Tim S. McClain, General Counsel; R. Randall Campbell, Assistant General Counsel;
Catherine A. Chase, Deputy Assistant Counsel; and Gary E. O'Connor, all of Washington, D.C.,
were on the brief for the appellee.
Before IVERS, Chief Judge, and STEINBERG and KASOLD, Judges.
KASOLD, Judge: This is an appeal through counsel of a June 10, 2003, decision of the
Board of Veterans' Appeals (Board) that determined that clear and unmistakable error (CUE) did
not exist in an earlier Board decision that had denied the appellant dependency and indemnity
compensation (DIC) benefits after finding that she could not be recognized for VA-benefits
purposes as the widow of veteran Charles Hopkins. Record (R.) at 1-9. This finding was
rendered in an October 1979 Board-remand decision (R. at. 299-308) that was finalized on
June 10, 1980 ("earlier Board"). R. at 9. The appellant argues, inter alia, that the 2003 Board
committed error when it failed to find that the earlier Board had applied the law of the wrong
state in determining the validity of her marriage to the veteran. Appellant's Brief (Br.) at 6-7.
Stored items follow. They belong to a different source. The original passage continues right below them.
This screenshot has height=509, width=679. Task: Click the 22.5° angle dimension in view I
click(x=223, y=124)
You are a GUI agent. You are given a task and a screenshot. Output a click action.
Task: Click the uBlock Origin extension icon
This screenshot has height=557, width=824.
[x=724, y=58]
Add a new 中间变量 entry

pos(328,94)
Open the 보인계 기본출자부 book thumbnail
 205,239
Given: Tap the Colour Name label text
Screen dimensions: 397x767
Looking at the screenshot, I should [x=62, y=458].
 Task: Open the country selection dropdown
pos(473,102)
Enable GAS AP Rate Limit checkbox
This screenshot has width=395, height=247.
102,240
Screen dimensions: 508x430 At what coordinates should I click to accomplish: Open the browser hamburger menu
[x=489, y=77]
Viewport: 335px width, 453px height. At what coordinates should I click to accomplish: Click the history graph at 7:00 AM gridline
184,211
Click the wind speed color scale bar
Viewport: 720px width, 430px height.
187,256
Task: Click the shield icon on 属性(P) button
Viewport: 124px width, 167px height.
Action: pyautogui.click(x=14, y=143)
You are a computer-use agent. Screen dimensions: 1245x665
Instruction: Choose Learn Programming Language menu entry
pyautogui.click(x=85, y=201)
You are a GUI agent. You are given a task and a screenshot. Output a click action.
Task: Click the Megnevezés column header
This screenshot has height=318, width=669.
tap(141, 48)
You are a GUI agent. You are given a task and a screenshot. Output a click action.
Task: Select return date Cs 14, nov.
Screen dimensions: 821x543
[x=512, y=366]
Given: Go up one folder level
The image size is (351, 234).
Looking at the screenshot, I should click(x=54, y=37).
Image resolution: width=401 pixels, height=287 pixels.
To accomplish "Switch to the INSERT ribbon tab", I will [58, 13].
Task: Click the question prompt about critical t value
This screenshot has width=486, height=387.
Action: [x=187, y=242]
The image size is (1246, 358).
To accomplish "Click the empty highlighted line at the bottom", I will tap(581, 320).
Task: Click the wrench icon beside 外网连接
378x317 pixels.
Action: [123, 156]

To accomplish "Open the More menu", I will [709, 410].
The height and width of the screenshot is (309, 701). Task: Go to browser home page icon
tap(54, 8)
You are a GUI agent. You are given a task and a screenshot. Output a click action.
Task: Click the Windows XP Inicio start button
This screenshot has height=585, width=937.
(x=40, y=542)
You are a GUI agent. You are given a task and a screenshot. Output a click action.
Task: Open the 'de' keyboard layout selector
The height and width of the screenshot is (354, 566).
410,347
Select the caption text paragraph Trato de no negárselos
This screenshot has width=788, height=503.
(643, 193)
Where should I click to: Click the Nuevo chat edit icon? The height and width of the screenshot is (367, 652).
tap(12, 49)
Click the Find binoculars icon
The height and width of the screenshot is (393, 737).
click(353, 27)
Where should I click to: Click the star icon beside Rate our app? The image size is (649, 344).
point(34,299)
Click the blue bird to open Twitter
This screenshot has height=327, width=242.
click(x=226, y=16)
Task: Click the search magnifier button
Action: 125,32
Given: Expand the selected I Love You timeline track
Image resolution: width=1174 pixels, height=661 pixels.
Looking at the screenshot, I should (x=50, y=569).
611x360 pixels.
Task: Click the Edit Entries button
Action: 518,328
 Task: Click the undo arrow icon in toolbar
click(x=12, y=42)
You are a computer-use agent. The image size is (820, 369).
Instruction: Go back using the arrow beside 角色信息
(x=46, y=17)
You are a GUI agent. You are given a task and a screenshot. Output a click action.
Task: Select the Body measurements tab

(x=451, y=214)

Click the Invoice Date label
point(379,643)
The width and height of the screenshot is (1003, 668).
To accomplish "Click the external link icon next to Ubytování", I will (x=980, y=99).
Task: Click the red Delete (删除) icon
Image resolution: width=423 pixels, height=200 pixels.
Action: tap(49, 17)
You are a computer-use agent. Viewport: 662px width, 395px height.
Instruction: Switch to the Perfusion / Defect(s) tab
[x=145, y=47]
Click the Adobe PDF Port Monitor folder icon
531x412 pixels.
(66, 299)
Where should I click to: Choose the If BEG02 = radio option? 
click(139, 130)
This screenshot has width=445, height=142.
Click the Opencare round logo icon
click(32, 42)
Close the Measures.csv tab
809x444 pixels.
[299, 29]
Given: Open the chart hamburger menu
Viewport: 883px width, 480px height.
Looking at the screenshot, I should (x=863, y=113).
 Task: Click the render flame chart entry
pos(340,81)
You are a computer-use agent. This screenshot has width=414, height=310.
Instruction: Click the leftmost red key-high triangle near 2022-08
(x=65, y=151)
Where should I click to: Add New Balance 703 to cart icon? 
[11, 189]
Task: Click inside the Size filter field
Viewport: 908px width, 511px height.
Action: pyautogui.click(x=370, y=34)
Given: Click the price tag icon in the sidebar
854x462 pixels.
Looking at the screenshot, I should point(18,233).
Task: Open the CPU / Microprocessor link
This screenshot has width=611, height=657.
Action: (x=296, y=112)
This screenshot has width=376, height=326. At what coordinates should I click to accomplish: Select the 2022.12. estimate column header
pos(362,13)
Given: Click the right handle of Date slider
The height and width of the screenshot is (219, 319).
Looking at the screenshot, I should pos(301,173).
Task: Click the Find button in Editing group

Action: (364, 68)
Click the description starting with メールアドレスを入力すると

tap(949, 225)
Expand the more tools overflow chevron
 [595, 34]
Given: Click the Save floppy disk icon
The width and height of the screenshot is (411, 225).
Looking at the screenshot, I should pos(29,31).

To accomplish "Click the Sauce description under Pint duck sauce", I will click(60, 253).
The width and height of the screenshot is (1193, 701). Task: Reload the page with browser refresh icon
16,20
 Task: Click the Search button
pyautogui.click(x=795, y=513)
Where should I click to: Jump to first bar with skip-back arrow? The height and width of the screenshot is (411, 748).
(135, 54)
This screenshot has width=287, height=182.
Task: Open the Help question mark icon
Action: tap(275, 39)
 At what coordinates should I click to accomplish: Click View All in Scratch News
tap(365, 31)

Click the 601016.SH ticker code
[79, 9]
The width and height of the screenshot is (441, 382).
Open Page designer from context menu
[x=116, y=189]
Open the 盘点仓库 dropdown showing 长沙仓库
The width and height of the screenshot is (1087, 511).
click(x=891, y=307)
The Secretary argues that the earlier Board decision was based upon the correct law and that the
2003 Board decision was not arbitrary and capricious. Secretary's Br. at 9. For the reasons set
forth below, the 2003 Board decision will be affirmed.
I. BACKGROUND
The appellant married James Gray in Greely, Colorado, in May 1937. R. at 91. They
had one child together. R. at 94. On December 23, 1942, the appellant participated in a
marriage ceremony with the veteran, Lieutenant Charles Hopkins, in Alamogordo, New Mexico.
R. at 28-29. At the time of this second ceremonial marriage, her first marriage had not been
terminated. R. at 112. On November 30, 1943, the appellant and the veteran had a child. R. at
30. On January 20, 1944, Lieutenant Hopkins was reported missing in action, and on January
24, 1946, he was presumed dead by the Secretary of War. R. at 25.
In August 1948, the appellant filed an application for VA "Pension or Compensation by
Widow and/or Child of Deceased Person." R. at 33-36. In that application, she indicated that
her only marriage had been to Lieutenant Hopkins. R. at 34. In response to her application, a
VA regional office (RO) requested clarification from her as to why her surname on her child's
birth certificate was "Hopkins" and the surname on her marriage certificate was "Gray." R. at
38. The appellant replied that "[u]pon the birth of a son to a common-law husband, I adopted the
name of the father without being married to him for the sake of the child." R. at 41. Upon
further investigation, the RO determined that the appellant had been married to Mr. Gray in a
legal ceremony and that her ceremonial marriage to Lieutenant Hopkins was therefore void. R.
at 112. The RO denied the appellant's claim, and she did not appeal.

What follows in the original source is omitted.